Activity:
The required answer is an exact copy of every line from the beginning of the entries through the line with "Task: Click the China flag puzzle image", with all pictures omitted.

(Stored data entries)

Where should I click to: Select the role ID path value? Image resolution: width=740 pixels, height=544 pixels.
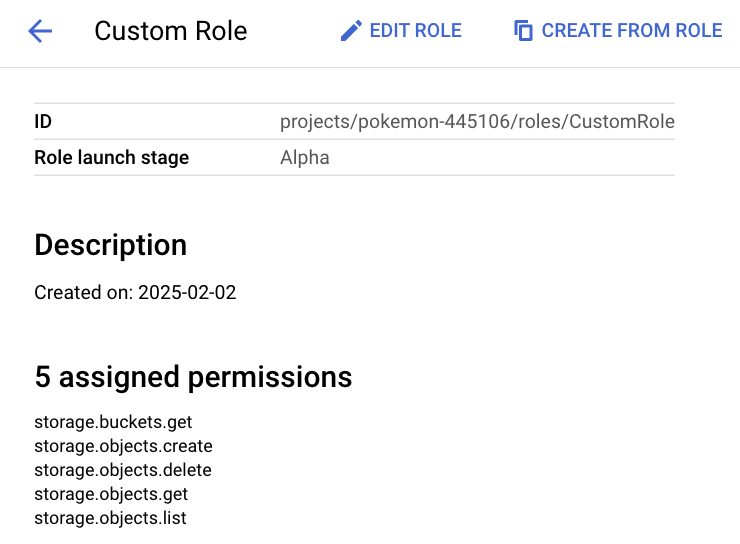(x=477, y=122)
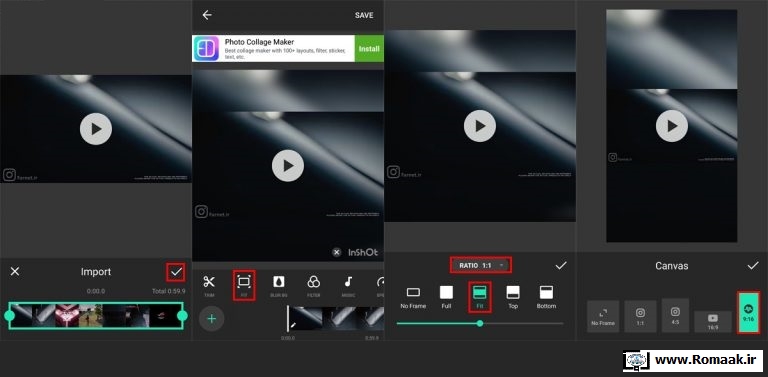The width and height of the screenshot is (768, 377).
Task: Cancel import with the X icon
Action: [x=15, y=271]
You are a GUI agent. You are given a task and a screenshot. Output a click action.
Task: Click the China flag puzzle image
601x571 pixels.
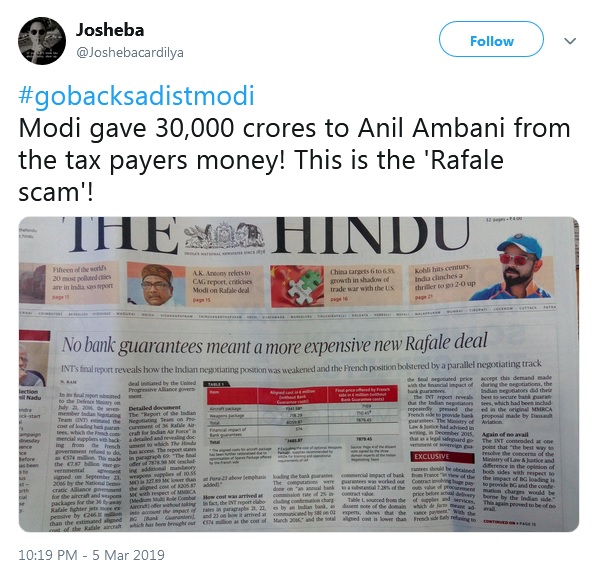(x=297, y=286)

Exercise output:
Where should I click to: Select the role ID path value? Image resolution: width=740 pixels, height=544 pixels.
(x=477, y=122)
The width and height of the screenshot is (768, 377).
Task: Cancel import with the X icon
Action: [x=15, y=271]
You are a GUI agent. You are given a task and a screenshot. Output a click action.
Task: Click the China flag puzzle image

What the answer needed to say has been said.